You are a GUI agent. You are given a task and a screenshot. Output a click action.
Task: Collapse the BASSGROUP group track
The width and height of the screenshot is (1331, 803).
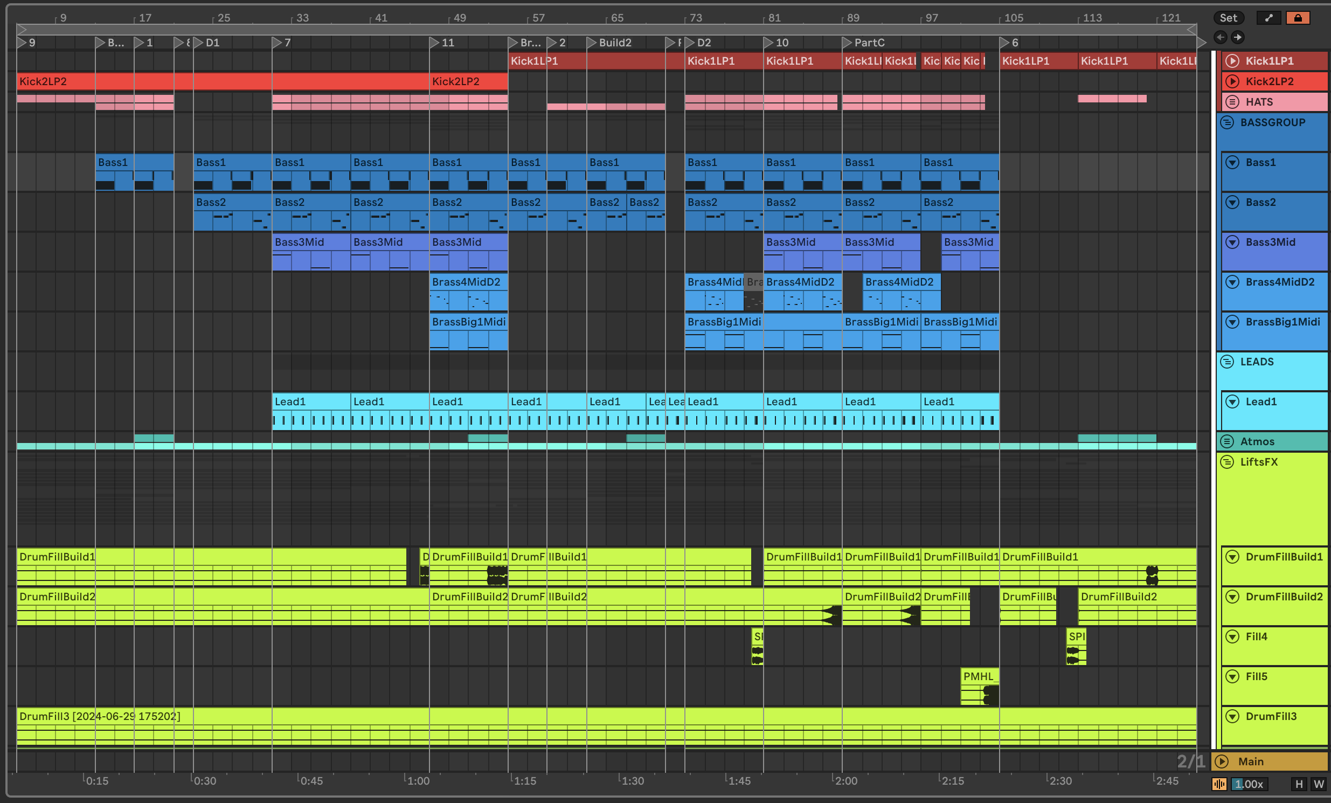(x=1227, y=123)
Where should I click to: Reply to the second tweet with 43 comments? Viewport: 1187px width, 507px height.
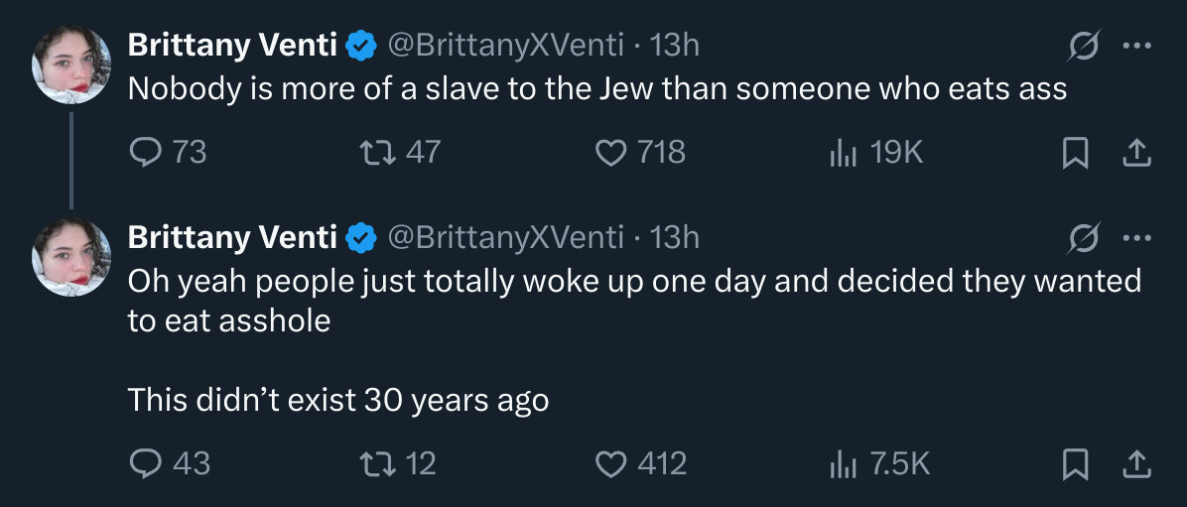click(146, 463)
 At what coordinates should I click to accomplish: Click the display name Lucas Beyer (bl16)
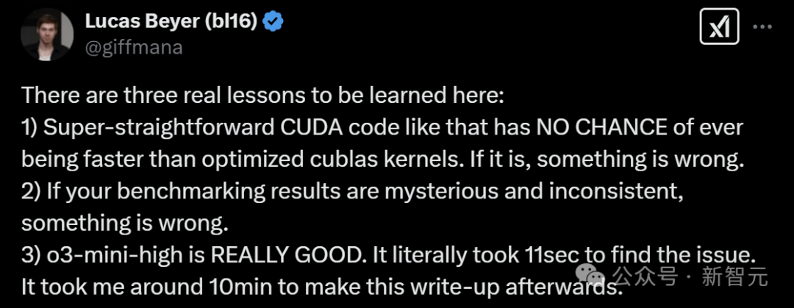click(171, 23)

◆ ◆ ◆ ◆ ◆

_EXERCISE DIRECTIONS_. Put the lines above into a JSON list of strings with one string per line, skipping any blank lines. Leave the pictures out of the list.

_RESULT OF THIS TASK_.
[
  "You are a GUI agent. You are given a task and a screenshot. Output a click action.",
  "Task: Collapse the BASSGROUP group track",
  "The width and height of the screenshot is (1331, 803).",
  "(x=1227, y=123)",
  "Where should I click to: Reply to the second tweet with 43 comments? Viewport: 1187px width, 507px height.",
  "click(146, 463)",
  " At what coordinates should I click to accomplish: Click the display name Lucas Beyer (bl16)",
  "click(171, 23)"
]